◆ Extracted data:
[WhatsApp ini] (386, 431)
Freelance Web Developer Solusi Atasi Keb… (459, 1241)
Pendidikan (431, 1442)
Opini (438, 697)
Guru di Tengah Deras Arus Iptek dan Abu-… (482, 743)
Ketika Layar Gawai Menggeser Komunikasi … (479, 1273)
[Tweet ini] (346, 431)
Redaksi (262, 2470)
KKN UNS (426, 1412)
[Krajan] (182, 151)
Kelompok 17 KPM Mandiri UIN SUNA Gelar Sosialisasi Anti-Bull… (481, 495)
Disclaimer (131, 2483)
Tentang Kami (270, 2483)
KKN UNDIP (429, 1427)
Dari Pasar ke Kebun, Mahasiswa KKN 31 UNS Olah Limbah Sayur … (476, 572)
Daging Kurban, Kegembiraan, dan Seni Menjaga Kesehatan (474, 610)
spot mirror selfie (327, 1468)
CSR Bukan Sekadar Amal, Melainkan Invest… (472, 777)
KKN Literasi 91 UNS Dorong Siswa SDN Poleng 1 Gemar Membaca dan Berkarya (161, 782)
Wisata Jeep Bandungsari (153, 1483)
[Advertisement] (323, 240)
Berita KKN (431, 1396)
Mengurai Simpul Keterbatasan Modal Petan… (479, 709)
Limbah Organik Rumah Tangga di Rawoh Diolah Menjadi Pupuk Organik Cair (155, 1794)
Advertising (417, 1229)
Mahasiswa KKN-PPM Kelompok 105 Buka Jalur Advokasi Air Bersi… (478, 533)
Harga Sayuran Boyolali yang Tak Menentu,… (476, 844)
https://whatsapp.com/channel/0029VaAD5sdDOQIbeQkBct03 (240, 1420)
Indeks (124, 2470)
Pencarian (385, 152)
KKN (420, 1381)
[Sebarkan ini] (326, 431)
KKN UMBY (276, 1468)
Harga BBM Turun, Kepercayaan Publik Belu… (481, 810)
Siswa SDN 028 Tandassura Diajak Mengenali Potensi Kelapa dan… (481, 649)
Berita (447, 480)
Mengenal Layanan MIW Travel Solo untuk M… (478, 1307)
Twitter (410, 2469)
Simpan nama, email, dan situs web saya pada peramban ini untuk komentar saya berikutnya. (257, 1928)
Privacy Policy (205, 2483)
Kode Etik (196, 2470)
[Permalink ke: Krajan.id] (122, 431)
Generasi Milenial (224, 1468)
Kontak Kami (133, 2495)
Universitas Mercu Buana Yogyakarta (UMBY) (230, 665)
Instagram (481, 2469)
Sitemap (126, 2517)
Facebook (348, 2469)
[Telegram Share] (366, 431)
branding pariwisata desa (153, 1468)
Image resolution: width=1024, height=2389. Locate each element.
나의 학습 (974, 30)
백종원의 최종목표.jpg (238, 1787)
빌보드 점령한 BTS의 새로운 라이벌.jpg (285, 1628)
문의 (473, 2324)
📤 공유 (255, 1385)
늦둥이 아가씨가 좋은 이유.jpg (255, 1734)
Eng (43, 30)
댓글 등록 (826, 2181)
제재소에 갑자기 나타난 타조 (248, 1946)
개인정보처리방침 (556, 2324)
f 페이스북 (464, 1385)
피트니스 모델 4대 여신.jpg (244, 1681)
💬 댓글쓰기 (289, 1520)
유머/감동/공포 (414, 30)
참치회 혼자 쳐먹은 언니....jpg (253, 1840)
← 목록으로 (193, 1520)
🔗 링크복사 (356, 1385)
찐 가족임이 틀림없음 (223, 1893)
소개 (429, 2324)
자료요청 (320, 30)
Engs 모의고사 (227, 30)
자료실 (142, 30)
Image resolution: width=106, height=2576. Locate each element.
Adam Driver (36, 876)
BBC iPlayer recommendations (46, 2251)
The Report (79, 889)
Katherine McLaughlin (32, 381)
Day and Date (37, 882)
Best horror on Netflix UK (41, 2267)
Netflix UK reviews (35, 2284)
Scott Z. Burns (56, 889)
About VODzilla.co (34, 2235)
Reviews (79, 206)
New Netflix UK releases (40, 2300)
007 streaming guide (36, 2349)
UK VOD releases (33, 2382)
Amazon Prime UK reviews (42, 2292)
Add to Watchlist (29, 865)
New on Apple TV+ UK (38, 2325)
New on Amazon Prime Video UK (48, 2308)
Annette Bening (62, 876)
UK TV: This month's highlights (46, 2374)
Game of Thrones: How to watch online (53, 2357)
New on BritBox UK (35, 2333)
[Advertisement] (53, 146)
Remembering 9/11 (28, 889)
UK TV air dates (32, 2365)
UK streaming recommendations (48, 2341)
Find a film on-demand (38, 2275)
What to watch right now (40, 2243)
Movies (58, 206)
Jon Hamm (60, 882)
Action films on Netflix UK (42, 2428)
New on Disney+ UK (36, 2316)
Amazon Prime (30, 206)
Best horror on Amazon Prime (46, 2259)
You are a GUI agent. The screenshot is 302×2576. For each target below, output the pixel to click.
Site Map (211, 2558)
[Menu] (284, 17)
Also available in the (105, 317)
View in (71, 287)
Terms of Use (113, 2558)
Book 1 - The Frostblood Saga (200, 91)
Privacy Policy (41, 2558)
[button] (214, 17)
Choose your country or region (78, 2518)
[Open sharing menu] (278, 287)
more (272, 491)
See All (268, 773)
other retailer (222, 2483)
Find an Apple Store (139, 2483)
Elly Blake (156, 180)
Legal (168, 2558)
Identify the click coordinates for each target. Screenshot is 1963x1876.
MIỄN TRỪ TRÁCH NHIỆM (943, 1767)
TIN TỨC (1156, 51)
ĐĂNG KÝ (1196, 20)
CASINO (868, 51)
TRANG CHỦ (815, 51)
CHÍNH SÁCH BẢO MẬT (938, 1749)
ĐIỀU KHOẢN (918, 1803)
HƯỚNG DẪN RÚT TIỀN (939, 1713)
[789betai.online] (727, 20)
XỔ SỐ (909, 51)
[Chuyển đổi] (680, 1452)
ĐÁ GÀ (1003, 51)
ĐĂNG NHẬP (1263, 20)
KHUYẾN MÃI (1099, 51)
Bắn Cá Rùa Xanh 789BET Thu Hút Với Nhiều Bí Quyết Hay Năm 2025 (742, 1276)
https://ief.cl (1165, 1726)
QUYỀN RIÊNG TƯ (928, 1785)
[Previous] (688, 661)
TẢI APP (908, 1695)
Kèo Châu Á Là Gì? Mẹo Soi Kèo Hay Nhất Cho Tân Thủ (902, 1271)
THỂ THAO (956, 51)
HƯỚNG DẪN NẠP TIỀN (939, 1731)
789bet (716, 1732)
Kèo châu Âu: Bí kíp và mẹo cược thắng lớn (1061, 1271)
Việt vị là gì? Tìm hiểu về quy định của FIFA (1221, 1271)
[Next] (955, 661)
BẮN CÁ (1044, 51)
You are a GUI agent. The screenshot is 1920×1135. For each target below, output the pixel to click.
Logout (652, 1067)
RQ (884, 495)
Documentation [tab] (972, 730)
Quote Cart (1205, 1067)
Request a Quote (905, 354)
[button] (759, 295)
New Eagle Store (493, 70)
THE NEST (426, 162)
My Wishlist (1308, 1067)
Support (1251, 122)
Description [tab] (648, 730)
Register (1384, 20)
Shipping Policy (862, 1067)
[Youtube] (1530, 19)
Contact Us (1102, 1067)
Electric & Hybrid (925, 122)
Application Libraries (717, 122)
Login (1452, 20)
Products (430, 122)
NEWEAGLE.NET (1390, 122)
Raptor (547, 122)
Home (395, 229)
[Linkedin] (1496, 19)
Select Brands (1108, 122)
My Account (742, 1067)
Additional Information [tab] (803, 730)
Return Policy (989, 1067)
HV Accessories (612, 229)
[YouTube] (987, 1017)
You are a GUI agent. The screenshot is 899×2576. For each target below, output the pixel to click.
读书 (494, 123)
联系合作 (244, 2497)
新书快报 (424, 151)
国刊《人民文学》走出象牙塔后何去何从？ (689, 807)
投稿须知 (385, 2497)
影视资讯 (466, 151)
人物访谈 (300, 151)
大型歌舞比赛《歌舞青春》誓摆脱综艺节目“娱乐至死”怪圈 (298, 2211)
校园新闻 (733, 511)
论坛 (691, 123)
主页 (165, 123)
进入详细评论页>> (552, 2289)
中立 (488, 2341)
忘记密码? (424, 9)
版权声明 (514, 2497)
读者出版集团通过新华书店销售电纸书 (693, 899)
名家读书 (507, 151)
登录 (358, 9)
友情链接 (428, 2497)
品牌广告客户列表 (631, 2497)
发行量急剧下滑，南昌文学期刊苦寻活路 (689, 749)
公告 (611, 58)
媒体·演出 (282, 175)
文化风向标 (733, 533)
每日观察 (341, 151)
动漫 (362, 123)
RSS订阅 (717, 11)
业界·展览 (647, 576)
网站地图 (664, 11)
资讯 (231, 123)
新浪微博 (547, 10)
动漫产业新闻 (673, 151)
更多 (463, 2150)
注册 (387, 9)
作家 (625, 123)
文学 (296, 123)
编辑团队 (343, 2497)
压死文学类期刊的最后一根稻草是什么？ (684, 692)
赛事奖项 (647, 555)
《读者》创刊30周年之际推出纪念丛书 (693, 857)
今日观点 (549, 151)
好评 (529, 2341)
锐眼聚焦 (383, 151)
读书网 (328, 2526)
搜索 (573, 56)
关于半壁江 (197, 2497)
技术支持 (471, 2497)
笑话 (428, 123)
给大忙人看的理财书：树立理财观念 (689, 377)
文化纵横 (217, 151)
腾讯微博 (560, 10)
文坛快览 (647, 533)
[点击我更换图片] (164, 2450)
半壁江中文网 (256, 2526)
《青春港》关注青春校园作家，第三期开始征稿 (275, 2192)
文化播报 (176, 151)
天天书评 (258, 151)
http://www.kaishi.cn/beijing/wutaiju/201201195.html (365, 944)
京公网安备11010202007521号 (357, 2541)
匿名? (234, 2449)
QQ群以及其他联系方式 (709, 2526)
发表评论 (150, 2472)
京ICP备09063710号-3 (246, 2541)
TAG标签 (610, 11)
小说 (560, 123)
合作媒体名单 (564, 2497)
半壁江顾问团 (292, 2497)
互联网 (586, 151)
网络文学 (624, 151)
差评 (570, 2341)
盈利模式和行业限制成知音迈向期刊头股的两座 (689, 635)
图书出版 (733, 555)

◆ What you are asked to do:
Using the records above, set down exactly the lines from the one with "忘记密码? (424, 9)" through the one with "注册 (387, 9)", inclusive, and nothing more.

◆ Response to this exercise:
忘记密码? (424, 9)
版权声明 (514, 2497)
读者出版集团通过新华书店销售电纸书 (693, 899)
名家读书 (507, 151)
登录 (358, 9)
友情链接 (428, 2497)
品牌广告客户列表 (631, 2497)
发行量急剧下滑，南昌文学期刊苦寻活路 (689, 749)
公告 (611, 58)
媒体·演出 (282, 175)
文化风向标 (733, 533)
每日观察 (341, 151)
动漫 (362, 123)
RSS订阅 (717, 11)
业界·展览 (647, 576)
网站地图 (664, 11)
资讯 (231, 123)
新浪微博 (547, 10)
动漫产业新闻 (673, 151)
更多 (463, 2150)
注册 (387, 9)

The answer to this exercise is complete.